Dans un entretien qui nous a été donné à son domicile de Rabat, il a longuement évoqué la réalité, la particularité et la complexité de ce dossier ainsi que les premières actions du CORCAS qu’il préside et qui est appelé à jouer un rôle de tout premier ordre dans les mois qui viennent. Voici le texte intégral de cet entretien.

L
e Conseil de sécurité de l’ONU laisse entendre que la situation de blocage dans le Sahara n’a que trop duré.

La Gazette du Maroc : Commençons d’abord par l’amnistie royale ayant concerné 48 détenus sahraouis suite à une intervention en leur faveur de la part du Conseil royal consultatif pour les affaires du Sahara (CORCAS) que vous présidez. Cela signifie-t-il que le CORCAS a déjà entamé son travail ?

Khalli Henna Ould Errachid : Oui effectivement, et c’est une preuve concrète que notre conseil a déjà commencé à exercer son action et ses prérogatives. Une action efficace et constructive et aussi une action politique à tous les niveaux.

Cette démarche de Sa Majesté le Roi Mohammed VI d’accorder sa grâce au reste des détenus, suite aux derniers événements survenus dans les provinces sahariennes, est la preuve tangible que la politique menée par le Souverain est une politique sérieuse et clairvoyante en vue de mettre en application le contenu de son discours du 25 mars dernier dans la ville de Laâyoune. Une démarche qui vise, avant tout, à créer les conditions d’une réconciliation définitive et irréversible des populations sahraouies là où elles se trouvent et à tourner la page du passé et tous ses aspects négatifs et inaugurer une phase nouvelle.

- **CONSIGNE 1**
Recopiez fidèlement le passage de l'entretien sur le Sahara qui va de « Dans un entretien » jusqu'à « que trop duré. ».
- **CONSIGNE 2**
Prolongez l'entretien sur le Sahara à partir de sa dernière phrase.
La liste qui suit provient d'une autre source que l'extrait.

- **LISTE FOURNIE**
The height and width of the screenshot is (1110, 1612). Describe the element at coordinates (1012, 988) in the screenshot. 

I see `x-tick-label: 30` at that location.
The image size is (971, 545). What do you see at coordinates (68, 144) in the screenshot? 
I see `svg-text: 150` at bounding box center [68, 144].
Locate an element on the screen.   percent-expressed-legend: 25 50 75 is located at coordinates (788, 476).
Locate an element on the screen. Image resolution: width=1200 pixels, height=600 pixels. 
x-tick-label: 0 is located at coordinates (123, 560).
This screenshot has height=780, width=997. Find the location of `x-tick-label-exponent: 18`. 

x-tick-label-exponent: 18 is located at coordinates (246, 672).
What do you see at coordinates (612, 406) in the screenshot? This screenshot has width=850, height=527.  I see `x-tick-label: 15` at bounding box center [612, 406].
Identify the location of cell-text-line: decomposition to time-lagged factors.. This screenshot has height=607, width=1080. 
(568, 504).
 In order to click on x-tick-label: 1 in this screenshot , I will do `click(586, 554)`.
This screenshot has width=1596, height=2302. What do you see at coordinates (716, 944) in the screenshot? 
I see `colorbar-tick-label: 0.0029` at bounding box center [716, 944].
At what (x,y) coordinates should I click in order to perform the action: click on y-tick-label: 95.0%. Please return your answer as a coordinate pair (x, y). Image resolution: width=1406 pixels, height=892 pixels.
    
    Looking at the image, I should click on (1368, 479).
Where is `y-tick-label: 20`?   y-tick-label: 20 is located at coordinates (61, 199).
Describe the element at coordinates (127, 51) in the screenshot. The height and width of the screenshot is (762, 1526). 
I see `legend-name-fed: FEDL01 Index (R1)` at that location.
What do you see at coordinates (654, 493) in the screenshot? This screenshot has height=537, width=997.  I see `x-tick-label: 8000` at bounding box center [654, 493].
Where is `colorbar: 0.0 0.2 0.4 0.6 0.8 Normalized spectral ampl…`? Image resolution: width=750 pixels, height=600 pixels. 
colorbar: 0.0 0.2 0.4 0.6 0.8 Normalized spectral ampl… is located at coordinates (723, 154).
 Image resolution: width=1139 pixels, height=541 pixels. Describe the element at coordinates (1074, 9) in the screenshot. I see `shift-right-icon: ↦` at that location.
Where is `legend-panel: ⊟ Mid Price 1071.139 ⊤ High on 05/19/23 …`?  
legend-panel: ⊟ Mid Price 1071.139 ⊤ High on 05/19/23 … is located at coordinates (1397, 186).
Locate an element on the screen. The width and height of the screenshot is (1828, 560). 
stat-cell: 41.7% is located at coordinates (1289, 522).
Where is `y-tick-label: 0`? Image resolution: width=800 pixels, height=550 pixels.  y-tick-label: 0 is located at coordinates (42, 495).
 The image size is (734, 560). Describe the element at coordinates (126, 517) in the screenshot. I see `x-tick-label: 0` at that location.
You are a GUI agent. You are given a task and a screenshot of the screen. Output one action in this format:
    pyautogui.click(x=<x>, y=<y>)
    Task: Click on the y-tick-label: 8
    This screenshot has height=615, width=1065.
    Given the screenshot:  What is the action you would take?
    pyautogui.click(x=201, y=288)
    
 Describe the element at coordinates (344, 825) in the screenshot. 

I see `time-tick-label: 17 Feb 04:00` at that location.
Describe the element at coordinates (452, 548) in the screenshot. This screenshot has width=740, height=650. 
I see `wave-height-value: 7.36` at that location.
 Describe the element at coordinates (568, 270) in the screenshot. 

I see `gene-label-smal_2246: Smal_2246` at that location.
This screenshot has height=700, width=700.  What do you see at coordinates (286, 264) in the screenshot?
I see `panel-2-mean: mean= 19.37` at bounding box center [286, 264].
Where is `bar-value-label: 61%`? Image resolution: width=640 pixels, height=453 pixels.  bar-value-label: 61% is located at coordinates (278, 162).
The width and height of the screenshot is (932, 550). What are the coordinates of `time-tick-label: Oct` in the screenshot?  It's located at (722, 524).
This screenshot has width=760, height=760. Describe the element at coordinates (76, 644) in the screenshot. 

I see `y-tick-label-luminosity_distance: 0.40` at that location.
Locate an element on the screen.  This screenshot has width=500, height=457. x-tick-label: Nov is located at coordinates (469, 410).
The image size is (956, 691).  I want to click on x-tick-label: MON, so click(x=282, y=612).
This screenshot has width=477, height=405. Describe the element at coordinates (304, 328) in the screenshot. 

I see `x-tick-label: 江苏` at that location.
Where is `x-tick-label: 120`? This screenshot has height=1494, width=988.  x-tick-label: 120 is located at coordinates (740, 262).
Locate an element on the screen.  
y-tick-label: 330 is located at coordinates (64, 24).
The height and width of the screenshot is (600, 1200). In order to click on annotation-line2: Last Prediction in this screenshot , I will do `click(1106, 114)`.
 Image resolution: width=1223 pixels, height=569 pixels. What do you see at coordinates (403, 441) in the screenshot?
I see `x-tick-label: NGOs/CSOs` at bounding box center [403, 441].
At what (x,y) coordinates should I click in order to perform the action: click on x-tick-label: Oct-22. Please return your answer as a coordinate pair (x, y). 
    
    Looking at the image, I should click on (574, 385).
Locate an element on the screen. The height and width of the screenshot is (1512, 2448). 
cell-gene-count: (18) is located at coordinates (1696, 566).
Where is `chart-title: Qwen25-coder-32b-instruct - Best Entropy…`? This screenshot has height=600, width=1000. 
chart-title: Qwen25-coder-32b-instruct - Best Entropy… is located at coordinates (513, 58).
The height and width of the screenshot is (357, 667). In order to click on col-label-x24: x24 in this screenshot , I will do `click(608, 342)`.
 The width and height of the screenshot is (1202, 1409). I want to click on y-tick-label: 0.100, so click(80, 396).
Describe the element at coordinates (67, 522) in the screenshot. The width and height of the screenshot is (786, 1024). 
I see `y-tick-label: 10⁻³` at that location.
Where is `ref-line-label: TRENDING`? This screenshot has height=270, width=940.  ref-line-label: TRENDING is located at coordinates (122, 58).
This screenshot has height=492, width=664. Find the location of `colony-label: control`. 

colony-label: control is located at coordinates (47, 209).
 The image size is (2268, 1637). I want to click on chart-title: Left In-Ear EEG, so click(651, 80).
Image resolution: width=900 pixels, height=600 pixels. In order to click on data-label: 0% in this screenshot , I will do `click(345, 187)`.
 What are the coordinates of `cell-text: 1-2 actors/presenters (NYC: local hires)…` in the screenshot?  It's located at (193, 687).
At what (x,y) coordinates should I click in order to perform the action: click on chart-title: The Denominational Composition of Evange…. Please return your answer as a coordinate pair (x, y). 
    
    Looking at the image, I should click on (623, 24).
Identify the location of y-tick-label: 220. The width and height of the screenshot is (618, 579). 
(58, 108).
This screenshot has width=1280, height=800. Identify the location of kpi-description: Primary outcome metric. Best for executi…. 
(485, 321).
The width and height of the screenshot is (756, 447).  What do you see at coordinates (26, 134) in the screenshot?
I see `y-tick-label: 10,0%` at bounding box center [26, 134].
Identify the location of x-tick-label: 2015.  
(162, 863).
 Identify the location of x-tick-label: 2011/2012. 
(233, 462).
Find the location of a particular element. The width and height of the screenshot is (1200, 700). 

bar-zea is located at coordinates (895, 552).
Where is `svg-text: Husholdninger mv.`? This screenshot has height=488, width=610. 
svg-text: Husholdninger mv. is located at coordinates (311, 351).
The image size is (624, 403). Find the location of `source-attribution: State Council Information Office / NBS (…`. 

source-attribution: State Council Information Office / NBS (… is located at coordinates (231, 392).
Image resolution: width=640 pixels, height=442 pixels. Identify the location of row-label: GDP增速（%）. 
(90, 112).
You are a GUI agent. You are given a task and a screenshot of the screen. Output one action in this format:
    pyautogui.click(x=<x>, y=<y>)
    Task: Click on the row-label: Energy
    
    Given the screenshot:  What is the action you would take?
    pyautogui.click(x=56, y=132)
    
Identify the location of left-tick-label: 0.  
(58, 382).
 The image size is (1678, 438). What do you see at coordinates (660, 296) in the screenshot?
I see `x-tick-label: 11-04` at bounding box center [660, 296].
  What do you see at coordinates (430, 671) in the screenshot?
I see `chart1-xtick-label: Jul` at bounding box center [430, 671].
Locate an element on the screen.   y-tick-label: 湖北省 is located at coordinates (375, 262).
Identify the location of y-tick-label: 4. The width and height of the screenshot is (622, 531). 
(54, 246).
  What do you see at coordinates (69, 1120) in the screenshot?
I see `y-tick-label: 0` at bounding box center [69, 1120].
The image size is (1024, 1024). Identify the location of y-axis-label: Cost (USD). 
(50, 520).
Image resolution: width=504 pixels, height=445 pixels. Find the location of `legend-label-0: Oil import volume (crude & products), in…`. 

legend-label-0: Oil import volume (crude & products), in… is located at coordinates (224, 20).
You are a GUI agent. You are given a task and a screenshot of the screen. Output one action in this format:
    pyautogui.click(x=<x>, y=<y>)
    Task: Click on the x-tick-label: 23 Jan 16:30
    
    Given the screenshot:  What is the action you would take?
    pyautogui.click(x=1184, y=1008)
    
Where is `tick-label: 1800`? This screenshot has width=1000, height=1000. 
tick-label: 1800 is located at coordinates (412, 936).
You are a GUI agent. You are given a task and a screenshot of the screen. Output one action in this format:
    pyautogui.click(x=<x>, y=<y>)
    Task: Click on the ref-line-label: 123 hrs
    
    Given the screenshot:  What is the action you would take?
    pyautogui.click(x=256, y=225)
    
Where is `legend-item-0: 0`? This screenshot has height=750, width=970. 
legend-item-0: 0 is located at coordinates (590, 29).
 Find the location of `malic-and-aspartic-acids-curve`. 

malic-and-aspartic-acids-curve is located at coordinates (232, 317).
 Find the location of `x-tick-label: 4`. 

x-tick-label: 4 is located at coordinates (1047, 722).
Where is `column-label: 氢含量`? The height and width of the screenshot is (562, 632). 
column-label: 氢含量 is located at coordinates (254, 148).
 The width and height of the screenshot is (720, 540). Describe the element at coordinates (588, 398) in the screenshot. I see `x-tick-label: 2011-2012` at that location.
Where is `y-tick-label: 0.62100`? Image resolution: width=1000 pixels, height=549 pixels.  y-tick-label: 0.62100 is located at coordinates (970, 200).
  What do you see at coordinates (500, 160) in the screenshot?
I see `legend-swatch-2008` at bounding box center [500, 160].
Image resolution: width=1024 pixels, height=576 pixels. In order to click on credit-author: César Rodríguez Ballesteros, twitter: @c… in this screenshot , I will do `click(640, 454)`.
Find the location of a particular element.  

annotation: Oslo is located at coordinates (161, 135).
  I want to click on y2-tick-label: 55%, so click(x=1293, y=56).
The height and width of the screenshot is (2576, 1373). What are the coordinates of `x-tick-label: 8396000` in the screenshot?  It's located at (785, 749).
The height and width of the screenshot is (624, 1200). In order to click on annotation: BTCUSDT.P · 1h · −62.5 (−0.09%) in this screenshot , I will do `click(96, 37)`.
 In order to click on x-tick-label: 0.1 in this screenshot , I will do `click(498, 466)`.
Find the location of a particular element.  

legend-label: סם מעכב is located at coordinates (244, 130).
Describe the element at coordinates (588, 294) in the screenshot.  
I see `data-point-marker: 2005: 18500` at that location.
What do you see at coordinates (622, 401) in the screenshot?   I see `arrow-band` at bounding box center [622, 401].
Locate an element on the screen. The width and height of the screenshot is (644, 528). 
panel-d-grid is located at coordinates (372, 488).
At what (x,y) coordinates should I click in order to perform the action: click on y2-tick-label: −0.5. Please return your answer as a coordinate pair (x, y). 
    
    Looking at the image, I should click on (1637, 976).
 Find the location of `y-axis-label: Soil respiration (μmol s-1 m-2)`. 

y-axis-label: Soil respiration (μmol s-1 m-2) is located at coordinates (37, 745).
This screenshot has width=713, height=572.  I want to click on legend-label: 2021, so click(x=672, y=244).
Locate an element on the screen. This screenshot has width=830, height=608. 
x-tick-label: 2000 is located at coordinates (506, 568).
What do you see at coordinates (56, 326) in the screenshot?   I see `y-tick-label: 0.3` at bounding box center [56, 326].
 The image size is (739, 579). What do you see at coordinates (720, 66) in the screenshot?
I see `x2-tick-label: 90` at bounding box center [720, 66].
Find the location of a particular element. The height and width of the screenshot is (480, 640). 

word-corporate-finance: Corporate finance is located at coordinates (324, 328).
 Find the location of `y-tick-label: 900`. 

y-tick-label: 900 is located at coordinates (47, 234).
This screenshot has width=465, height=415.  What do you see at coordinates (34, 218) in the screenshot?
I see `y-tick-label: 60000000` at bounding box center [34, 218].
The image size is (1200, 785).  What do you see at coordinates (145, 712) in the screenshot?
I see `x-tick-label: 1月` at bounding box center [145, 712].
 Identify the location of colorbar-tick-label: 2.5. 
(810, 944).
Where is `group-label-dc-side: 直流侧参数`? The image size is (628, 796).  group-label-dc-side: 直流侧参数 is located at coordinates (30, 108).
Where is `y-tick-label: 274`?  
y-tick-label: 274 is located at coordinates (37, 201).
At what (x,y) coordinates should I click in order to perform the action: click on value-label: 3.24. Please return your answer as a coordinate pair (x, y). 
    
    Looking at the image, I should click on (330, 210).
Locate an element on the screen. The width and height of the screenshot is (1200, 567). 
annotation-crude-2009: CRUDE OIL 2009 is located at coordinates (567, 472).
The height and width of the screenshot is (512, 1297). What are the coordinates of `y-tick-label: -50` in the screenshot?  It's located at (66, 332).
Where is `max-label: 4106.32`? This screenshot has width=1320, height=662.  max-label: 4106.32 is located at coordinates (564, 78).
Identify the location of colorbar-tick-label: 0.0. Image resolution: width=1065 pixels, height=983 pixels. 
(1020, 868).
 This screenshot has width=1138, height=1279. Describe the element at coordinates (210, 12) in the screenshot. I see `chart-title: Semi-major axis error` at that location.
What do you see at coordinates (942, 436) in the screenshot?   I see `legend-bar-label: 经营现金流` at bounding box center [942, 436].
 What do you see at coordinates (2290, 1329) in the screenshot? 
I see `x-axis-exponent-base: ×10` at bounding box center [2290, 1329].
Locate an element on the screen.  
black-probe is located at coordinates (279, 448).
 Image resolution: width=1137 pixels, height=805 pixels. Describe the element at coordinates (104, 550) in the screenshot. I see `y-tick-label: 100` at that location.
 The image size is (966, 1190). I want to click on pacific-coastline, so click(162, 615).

- **VOTRE RÉPONSE 1**
Dans un entretien qui nous a été donné à son domicile de Rabat, il a longuement évoqué la réalité, la particularité et la complexité de ce dossier ainsi que les premières actions du CORCAS qu’il préside et qui est appelé à jouer un rôle de tout premier ordre dans les mois qui viennent. Voici le texte intégral de cet entretien.

L
e Conseil de sécurité de l’ONU laisse entendre que la situation de blocage dans le Sahara n’a que trop duré.

- **VOTRE RÉPONSE 2**
L’axe principal de cette initiative est le fait que l’autonomie va être édifiée sur des bases solides, fortes et modernes, englobant tous les secteurs, qu’ils soient d’ordre politique, économique ou social, d’une façon qui puisse satisfaire toutes les composantes de la société marocaine et à sa tête la composante sahraouie.

En conséquence, la politique actuelle tend à démontrer que le projet marocain conduit par Sa Majesté le Roi est un projet sérieux et crédible.

LGM : Le dernier rapport de Koffi Annan, en plus du fait qu’il a recommandé la prorogation de la mission de la Minurso au Sahara, a surtout appelé à une solution politique équitable et acceptable par toutes les parties. Cela signifie-t-il que le plan de James Baker a été définitivement abandonné ainsi que l’idée du référendum d’autodétermination ?

K.H.O.R : Effectivement, c’est la première impression qui se dégage du dernier rapport de Koffi Annan soumis au Conseil de sécurité. A travers ce rapport, Koffi Annan confirme que le plan Baker est définitivement enterré. Car c’est un plan qui ne peut être appliqué à un dossier comme celui du Sahara. Je rappelle, à cette occasion, que le projet du référendum d’autodétermination et, surtout, ses étapes portant sur le processus d’identification des populations habilitées à y participer, a épuisé tous les efforts de l’ONU durant plusieurs années. Une procédure fondée sur une identification que l’ONU n’a jamais effectuée nulle part à travers le monde et ce, depuis sa fondation en 1948.

Le référendum n’est donc pas applicable. Pour la simple raison que les tribus sahraouies que l’ONU a recensées ne résident pas seulement au Sahara mais aussi dans les pays voisins dont, notamment, l’Algérie, la Mauritanie et le nord du Mali. Si nous voulons organiser un référendum libre, sincère, démocratique et juste, il faut que l’opération référendaire englobe tous les Sahraouis éparpillés à travers ces pays, ce qui est naturellement impossible. A partir de là, le référendum et plus spécifiquement l’identification est pratiquement impossible. Il ne reste donc que la solution politique négociée qui puisse satisfaire toutes les parties.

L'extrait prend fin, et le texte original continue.